Mito 1: Sirve para lavar dinero. Aunque hace años era un medio relativamente fácil para el blanqueo de capitales, las presiones nacionales e internacionales han dado como resultado que el Banco de México, la Comisión Nacional Bancaria y de Valores y los diversos ordenamientos jurídicos cada vez cierren más las posibilidades de que eso suceda. Las instituciones fiduciarias y sus funcionarios tienen obligaciones muy estrictas en cuanto al reporte de operaciones que por el monto se consideren relevantes y/o sospechosas de ser lavado de dinero. Antes podía llegar alguien con un maletín de dinero y querer dejarlo en el Fiduciario como “patrimonio inicial” y dependía básicamente del criterio del Delegado Fiduciario si lo aceptaba o no, ya que en la Ley no había ninguna prohibición. Ahora eso es impensable.
Mito 2: El Fideicomiso sirve para evadir impuestos. Si esto es lo que han pensado o escuchado, quítense esa idea de una vez por todas. Si bien es cierto que una vez que se constituye el fideicomiso los bienes pasan a ser propiedad de éste y por consiguiente quedan identificados administrativamente bajo un nombre y número otorgados por la Institución Fiduciaria, a menos de que hayan contratado un fideicomiso empresarial, las obligaciones fiscales serán responsabilidad de ustedes y de nadie más. El Fideicomiso entregará al final de cada año fiscal una constancia de retenciones del ISR sobre los impuestos que el banco pagó al fisco con motivo de las inversiones realizadas y lo deberán agregar a su declaración fiscal.

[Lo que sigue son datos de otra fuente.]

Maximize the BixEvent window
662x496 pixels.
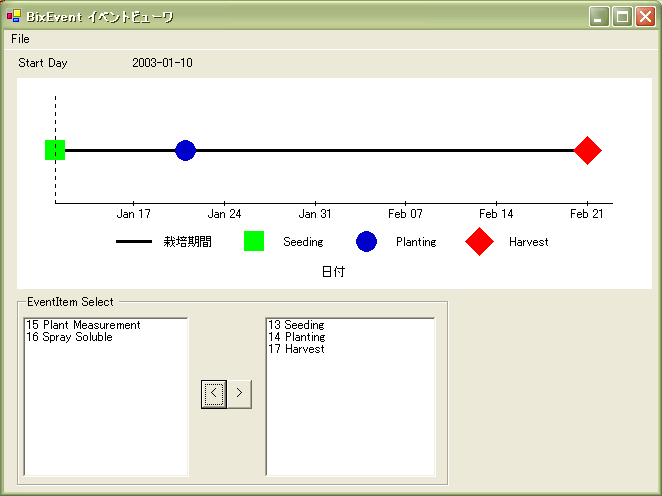click(x=622, y=17)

Mito 3: Sirve para esconder bienes. Clásica es la pregunta “Me estoy divorciando y quiero esconder estos bienes de mi futuro(a) ex”. Malas noticias al respecto: el hecho de que los bienes jurídicamente ya no sean tuyos no significa que el Fiduciario no pueda dar información (Artículo 117 de la Ley de Instituciones de Crédito). Si el cónyuge sospecha que hay bienes en un fideicomiso, y la petición está debidamente fundamentada en ley y realizada a través de la Comisión Nacional Bancaria y de Valores, el Fiduciario tiene la obligación de revelar la información, sin ninguna responsabilidad penal, civil o de cualquier otra índole.
Mito 4: Los bienes del fideicomiso son inembargables. Pues no, Señoritos y Señoritas. Este punto va junto al mito 3 y es que si -por ejemplo- en un juicio de divorcio se acredita fehacientemente que el cónyuge tiene derechos sobre el patrimonio de ese fideicomiso el juez puede decretar el embargo de los derechos fideicomisarios (es decir, los derechos que el dueño del fideicomiso tenga sobre los bienes que lo integran). Así que, si esos bienes son vendidos, el Fiduciario tendrá la obligación de dar al ex cónyuge el porcentaje que el juez haya determinado.
Como decimos en el oficio, estos son, “de forma enunciativa, más no limitativa”, los mitos más comunes. Como pueden ver todos ellos redundan en el tema de la legalidad y esto es lo apasionante del tema, pues como lo expliqué en mi artículo anterior, con el Fideicomiso puedes hacer todo, mientras sea lícito y posible.